Marlen Haushofer (Marlen Frauendorfer de son nom de jeune fille) est née le 11 avril 1920 à Molln en Haute-Autriche. Son père était garde-forestier, sa mère femme de chambre. Après avoir obtenu son baccalauréat et entrepris des études de philologie, elle épouse Manfred Haushofer en 1941 alors qu'elle est enceinte d'un autre homme. Le couple se sépare en 1950 et se reconstitue en 1957. Mère de deux garçons, elle doit alors s'acquitter des tâches domestiques et assister son mari qui est dentiste. Ces obligations familiales et professionnelles ne sont guère compatibles avec son activité de romancière et elle doit se lever très tôt ou se coucher très tard pour écrire. L'œuvre de Marlen Haushofer comporte six romans : Une poignée de vies (1955), La Porte dérobée (1957), Nous avons tué Stella (1958), Le Mur invisible (1963), Sous un ciel infini (1966), Dans la mansarde (1969). Les thèmes de l'enfermement, de la dureté de la condition féminine, de la nostalgie de l'enfance et de la nature y sont récurrents.
Le Mur invisible, le plus connu de ses romans, est souvent considéré comme une œuvre de science-fiction, mais on peut également le lire comme une réécriture des aventures de Robinson Crusoé (« une robinsonnade ») ou un écrit écologique et féministe. En effet, si la mystérieuse catastrophe initiale et l'apparition d'un mur invisible échappent aux codes du roman réaliste, la suite du récit explore le quotidien d'une femme confrontée à une solitude tempérée par la présence des animaux et à la nécessité de survivre dans la nature. Les transformations personnelles qu'une telle aventure induit donnent lieu à des méditations prosaïques et poétiques sur l'expérience de la nature, mais aussi à des réflexions critiques sur l'aliénation de l'homme civilisé et sur la fragilité de l'identité individuelle.

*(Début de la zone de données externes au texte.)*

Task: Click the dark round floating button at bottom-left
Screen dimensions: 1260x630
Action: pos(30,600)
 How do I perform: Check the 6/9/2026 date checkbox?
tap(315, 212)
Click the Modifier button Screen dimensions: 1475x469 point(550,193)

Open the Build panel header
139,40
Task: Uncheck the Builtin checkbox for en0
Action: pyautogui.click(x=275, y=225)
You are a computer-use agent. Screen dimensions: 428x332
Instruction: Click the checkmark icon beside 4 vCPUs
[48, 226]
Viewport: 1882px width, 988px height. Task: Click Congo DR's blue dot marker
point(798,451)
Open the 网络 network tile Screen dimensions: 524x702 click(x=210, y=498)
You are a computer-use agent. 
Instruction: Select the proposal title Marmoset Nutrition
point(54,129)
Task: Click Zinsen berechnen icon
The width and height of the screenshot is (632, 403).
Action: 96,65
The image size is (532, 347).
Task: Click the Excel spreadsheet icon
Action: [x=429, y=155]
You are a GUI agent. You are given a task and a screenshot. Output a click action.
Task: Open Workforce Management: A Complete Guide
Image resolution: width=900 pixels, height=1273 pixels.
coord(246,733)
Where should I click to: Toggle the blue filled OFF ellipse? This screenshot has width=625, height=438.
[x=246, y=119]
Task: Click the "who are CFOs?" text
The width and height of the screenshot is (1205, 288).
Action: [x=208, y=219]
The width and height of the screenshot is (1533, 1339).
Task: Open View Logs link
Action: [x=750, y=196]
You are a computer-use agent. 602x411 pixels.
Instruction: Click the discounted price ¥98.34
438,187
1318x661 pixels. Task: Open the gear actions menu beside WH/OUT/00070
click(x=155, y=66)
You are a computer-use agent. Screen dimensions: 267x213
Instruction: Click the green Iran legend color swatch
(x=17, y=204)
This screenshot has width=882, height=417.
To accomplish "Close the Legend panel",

Intitulé sèchement Die Wand en allemand (« Le Mur »), le roman a pour toile de fond les abominations de la Seconde Guerre mondiale, la menace nucléaire causée par la guerre froide entre les États-Unis et l'URSS et la prise de conscience des menaces écologiques. Aussi bien pour la narratrice que pour l'autrice, l'acte d'écrire apparaît comme une manière d'éviter la dislocation de son identité humaine et d'explorer un mode de vie plus libre et plus innocent. On n'oubliera pas toutefois que le récit qu'entreprend la narratrice a pour origine un drame (un homicide, à vrai dire) et une culpabilité dont l'objet reste à identifier.